Records shown:
%%

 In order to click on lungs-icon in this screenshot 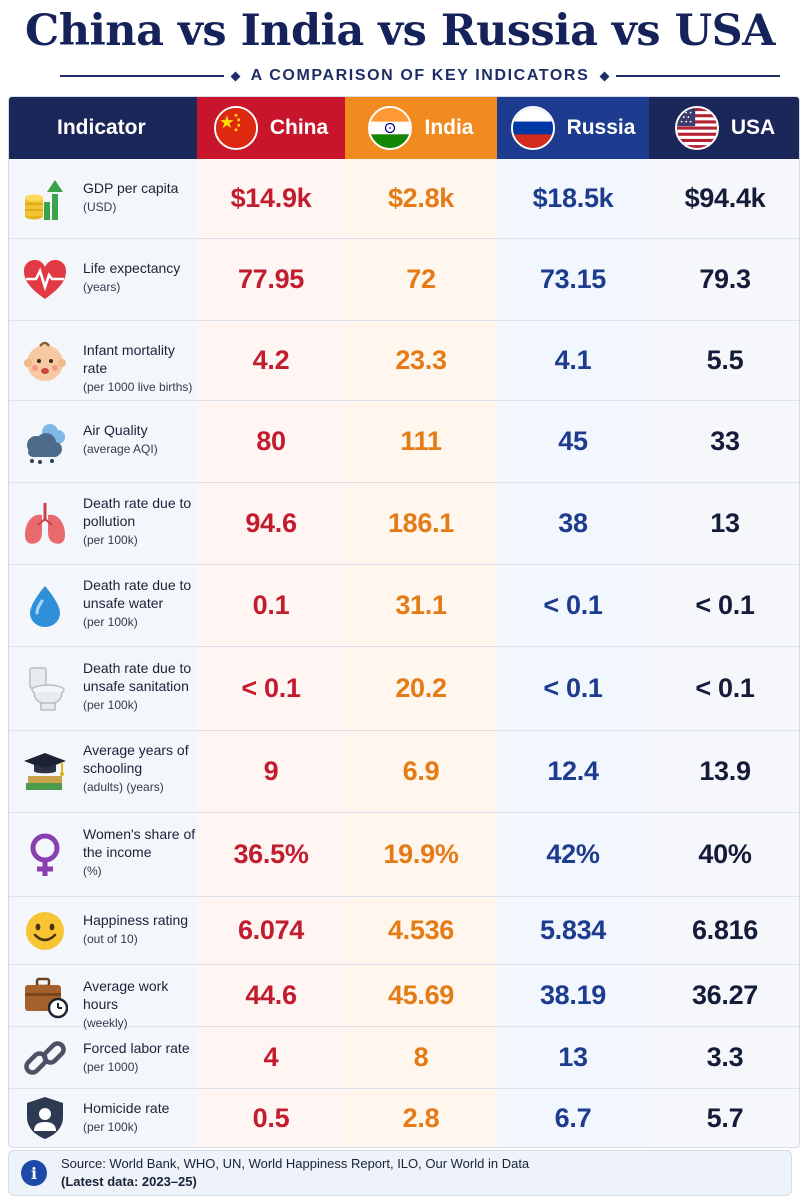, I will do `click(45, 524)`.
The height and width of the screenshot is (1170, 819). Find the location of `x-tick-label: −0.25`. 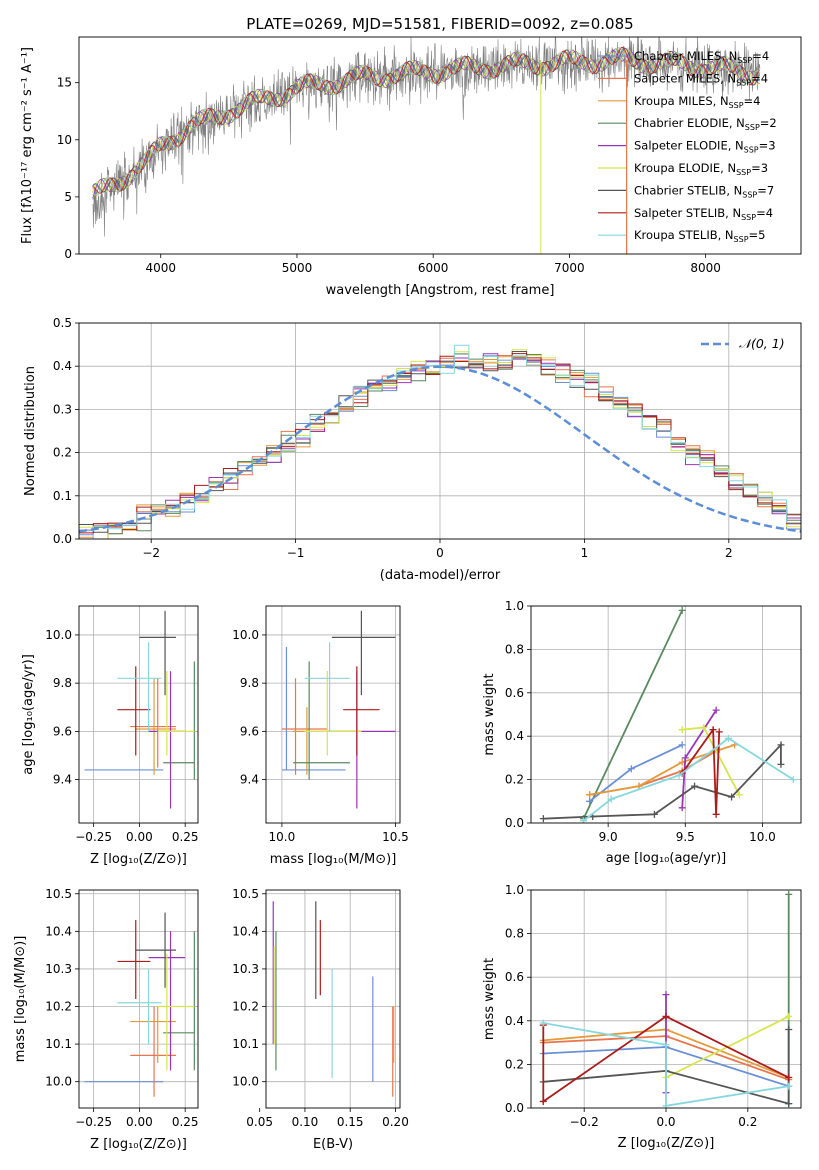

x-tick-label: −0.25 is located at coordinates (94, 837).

%%
%%

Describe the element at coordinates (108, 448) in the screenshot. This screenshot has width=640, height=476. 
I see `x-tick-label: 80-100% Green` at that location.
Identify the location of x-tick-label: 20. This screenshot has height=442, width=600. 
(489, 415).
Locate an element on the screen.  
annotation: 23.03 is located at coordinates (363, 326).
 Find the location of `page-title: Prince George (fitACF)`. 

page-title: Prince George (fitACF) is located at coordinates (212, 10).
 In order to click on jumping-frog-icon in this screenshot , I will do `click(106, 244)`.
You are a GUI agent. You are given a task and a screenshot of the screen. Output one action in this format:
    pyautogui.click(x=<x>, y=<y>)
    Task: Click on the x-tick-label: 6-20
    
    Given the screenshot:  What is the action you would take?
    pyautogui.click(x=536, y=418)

%%

Exercise directions: Format the entries from the line with "You are a GUI" to the line with "pyautogui.click(x=536, y=418)", both included, as a numbered list with blank lines left out.

Solution to this exercise:
1. You are a GUI agent. You are given a task and a screenshot of the screen. Output one action in this format:
2.     pyautogui.click(x=<x>, y=<y>)
3.     Task: Click on the x-tick-label: 6-20
4.     Given the screenshot:  What is the action you would take?
5.     pyautogui.click(x=536, y=418)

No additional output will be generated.